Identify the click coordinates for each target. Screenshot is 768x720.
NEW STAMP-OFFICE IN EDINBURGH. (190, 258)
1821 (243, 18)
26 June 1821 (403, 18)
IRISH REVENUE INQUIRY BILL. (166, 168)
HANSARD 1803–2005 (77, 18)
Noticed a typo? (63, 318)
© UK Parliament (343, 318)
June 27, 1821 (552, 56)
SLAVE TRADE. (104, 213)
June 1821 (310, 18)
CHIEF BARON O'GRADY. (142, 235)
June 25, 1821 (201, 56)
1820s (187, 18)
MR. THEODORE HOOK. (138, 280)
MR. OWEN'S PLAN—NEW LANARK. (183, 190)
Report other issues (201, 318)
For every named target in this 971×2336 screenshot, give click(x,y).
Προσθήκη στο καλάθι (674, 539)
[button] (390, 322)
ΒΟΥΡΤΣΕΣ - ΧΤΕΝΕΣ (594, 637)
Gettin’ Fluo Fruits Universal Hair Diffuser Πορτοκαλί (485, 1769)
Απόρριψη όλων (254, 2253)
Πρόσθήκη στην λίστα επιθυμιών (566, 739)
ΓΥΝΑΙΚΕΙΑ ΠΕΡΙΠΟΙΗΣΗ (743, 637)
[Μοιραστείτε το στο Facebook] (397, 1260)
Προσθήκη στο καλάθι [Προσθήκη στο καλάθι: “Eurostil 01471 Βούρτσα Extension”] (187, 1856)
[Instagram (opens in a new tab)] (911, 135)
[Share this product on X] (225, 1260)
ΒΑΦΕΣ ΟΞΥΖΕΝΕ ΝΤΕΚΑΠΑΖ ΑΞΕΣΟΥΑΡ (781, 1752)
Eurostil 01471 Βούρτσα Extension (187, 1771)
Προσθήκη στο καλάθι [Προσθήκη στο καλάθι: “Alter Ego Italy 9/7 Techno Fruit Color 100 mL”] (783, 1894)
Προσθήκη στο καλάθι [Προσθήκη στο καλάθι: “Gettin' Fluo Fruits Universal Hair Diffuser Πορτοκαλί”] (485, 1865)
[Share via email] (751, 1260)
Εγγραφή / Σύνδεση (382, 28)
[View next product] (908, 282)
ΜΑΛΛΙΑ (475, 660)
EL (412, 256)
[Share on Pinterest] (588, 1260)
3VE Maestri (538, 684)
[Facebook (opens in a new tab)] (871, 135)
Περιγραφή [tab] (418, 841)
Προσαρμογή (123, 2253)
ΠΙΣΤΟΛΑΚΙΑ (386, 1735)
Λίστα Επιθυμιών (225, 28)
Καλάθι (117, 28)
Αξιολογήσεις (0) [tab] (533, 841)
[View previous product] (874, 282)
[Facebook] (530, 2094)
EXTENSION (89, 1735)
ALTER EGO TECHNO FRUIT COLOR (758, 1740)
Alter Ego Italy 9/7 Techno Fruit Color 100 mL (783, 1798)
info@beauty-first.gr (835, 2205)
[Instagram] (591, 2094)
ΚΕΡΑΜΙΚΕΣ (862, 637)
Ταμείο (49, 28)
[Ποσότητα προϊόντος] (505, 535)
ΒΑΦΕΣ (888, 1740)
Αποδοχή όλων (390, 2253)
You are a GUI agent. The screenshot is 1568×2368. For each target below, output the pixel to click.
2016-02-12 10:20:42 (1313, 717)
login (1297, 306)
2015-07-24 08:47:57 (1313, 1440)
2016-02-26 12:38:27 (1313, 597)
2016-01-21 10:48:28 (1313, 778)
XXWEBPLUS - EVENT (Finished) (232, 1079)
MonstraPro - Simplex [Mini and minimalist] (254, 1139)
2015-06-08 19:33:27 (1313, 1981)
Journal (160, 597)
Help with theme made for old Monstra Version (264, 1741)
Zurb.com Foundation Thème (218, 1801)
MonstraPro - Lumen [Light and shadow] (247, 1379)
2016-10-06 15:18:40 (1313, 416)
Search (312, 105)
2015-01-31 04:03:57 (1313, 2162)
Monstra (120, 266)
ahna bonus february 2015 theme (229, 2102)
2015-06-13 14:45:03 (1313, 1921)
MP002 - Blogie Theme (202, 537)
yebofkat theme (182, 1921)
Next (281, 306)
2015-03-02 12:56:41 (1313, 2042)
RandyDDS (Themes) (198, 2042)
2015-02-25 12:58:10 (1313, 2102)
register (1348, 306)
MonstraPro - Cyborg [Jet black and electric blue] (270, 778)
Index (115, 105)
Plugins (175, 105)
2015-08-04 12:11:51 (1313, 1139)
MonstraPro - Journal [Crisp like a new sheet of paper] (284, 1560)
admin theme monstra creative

Direction.
Locate every line in the entries that contains the string "Πορτοκαλί", and copy each one. Matching is case-sensitive.

Written response.
Gettin’ Fluo Fruits Universal Hair Diffuser Πορτοκαλί (485, 1769)
Προσθήκη στο καλάθι [Προσθήκη στο καλάθι: “Gettin' Fluo Fruits Universal Hair Diffuser Πορτοκαλί”] (485, 1865)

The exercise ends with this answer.